→ Goal of the exercise: Please return exactly the line that contains "This screenshot has" and every line after it, through the last line of the records below, with no pictures.
━━━━━ Provided records
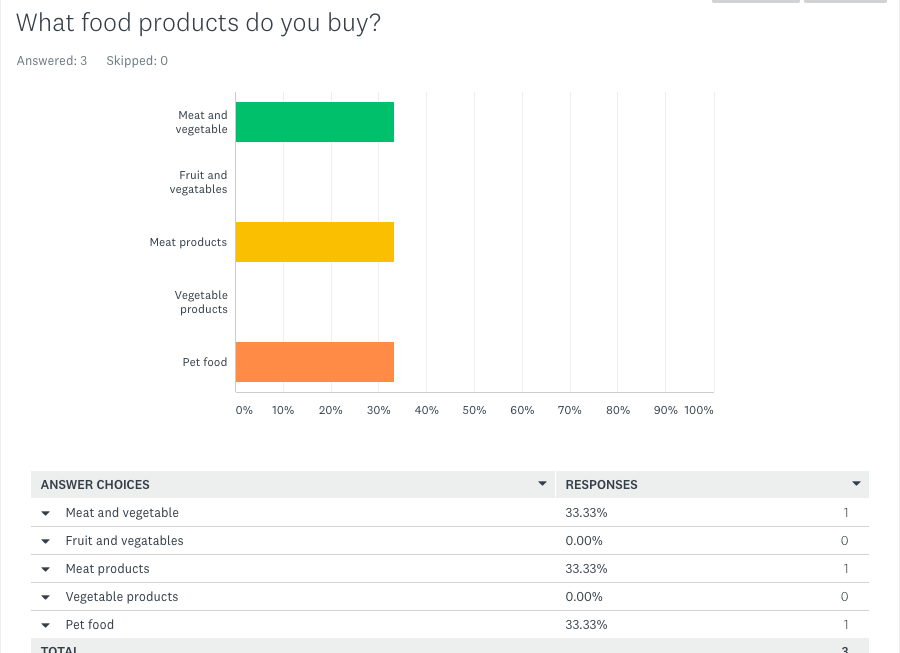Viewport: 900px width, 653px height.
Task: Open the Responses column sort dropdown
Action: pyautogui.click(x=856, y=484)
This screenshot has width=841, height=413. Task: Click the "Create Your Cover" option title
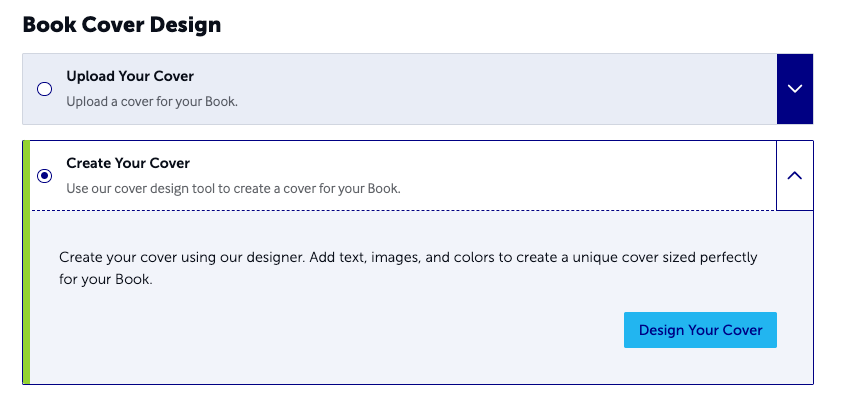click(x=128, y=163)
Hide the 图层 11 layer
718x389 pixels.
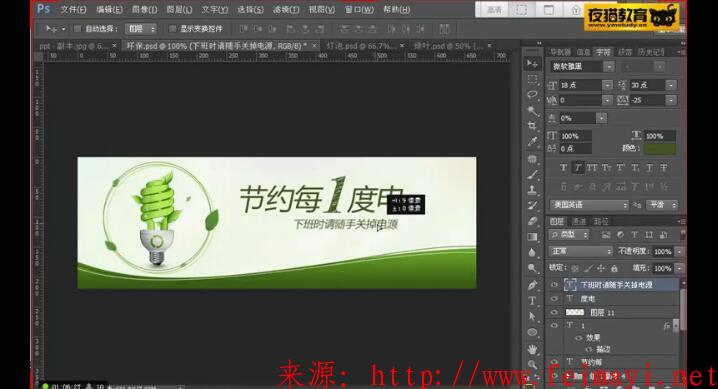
━━━━━━━━━━
→ Response to the exercise:
This screenshot has width=841, height=413. Task: Click the "Create Your Cover" option title
click(x=128, y=163)
Hide the 图层 11 layer
718x389 pixels.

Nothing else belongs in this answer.